I'm going to push back on this and argue that a C++ method should
not need to have a domain type.

A pointer-to-member needs to have a domain type because it's
explicitly associated with a domain:

  int (A::*PMF)(int);

The debug information for "PMF" says that it's in class A,
and that becomes the domain type.  It's all good.

But an ordinary member does not need to have a domain:

  class A
    static int foo (int);

  class B
    static int bar (int);

  static int bletch (int);

Here, the types of "foo", bar", and "bletch" are exactly the same.
Adding a "domain A" to the first and "domain B" to the second
makes them not the same, and will cause me a big problem.

In HP debug format, the DNTT records for A::foo, B::bar, and bletch can
be the same record.  hp-read.c has a 1-1 map from DNTT records to gdb
types.  This is the dntt_type_vector in 'struct hpread_symfile_info'.

When the HP reader sees a DNTT type, it autovivifies dntt_type_vector
and uses the dntt_type_vector[hp_type.dnttp.index] for the gdb type.
So the same DNTT type always maps to the same gdb type,
and all three functions can share a type entry.

* _PROVIDED DATA_
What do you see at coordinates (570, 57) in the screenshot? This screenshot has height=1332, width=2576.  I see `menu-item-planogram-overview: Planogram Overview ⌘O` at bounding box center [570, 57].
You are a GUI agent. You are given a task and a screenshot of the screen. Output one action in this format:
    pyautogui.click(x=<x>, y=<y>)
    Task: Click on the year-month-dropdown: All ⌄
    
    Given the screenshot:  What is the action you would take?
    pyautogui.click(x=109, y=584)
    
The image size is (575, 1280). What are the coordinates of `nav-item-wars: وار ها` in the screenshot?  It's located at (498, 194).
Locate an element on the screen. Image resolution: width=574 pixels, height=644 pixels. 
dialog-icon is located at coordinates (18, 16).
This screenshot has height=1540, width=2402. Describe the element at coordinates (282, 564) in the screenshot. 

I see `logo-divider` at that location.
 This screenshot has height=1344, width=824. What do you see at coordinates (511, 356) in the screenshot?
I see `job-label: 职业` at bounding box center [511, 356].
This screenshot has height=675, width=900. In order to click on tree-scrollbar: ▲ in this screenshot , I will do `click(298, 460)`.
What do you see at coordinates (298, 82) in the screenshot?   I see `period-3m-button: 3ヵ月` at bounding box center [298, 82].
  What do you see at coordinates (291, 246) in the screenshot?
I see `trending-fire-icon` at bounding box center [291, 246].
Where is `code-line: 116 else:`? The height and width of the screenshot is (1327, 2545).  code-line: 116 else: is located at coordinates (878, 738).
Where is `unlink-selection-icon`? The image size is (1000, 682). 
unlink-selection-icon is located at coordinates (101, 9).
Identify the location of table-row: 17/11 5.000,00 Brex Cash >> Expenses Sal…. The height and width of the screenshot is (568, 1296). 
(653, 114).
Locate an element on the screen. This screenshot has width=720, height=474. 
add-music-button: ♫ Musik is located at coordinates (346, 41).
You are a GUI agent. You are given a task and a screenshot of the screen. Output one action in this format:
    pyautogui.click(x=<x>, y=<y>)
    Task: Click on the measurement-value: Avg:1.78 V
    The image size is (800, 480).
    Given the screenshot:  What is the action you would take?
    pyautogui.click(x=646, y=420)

* _EXERCISE SET_
**A.** Quote the passage on C++ method domain types exactly, word for word.
**B.** Print exactly everything from the row containing "This screenshot has height=1540, width=2402." down to the last of the rows, including both of those rows.

* _LIST OF SOLUTIONS_
**A.**
I'm going to push back on this and argue that a C++ method should
not need to have a domain type.

A pointer-to-member needs to have a domain type because it's
explicitly associated with a domain:

  int (A::*PMF)(int);

The debug information for "PMF" says that it's in class A,
and that becomes the domain type.  It's all good.

But an ordinary member does not need to have a domain:

  class A
    static int foo (int);

  class B
    static int bar (int);

  static int bletch (int);

Here, the types of "foo", bar", and "bletch" are exactly the same.
Adding a "domain A" to the first and "domain B" to the second
makes them not the same, and will cause me a big problem.

In HP debug format, the DNTT records for A::foo, B::bar, and bletch can
be the same record.  hp-read.c has a 1-1 map from DNTT records to gdb
types.  This is the dntt_type_vector in 'struct hpread_symfile_info'.

When the HP reader sees a DNTT type, it autovivifies dntt_type_vector
and uses the dntt_type_vector[hp_type.dnttp.index] for the gdb type.
So the same DNTT type always maps to the same gdb type,
and all three functions can share a type entry.

**B.**
This screenshot has height=1540, width=2402. Describe the element at coordinates (282, 564) in the screenshot. 

I see `logo-divider` at that location.
 This screenshot has height=1344, width=824. What do you see at coordinates (511, 356) in the screenshot?
I see `job-label: 职业` at bounding box center [511, 356].
This screenshot has height=675, width=900. In order to click on tree-scrollbar: ▲ in this screenshot , I will do `click(298, 460)`.
What do you see at coordinates (298, 82) in the screenshot?   I see `period-3m-button: 3ヵ月` at bounding box center [298, 82].
  What do you see at coordinates (291, 246) in the screenshot?
I see `trending-fire-icon` at bounding box center [291, 246].
Where is `code-line: 116 else:`? The height and width of the screenshot is (1327, 2545).  code-line: 116 else: is located at coordinates (878, 738).
Where is `unlink-selection-icon`? The image size is (1000, 682). 
unlink-selection-icon is located at coordinates (101, 9).
Identify the location of table-row: 17/11 5.000,00 Brex Cash >> Expenses Sal…. The height and width of the screenshot is (568, 1296). 
(653, 114).
Locate an element on the screen. This screenshot has width=720, height=474. 
add-music-button: ♫ Musik is located at coordinates (346, 41).
You are a GUI agent. You are given a task and a screenshot of the screen. Output one action in this format:
    pyautogui.click(x=<x>, y=<y>)
    Task: Click on the measurement-value: Avg:1.78 V
    The image size is (800, 480).
    Given the screenshot:  What is the action you would take?
    pyautogui.click(x=646, y=420)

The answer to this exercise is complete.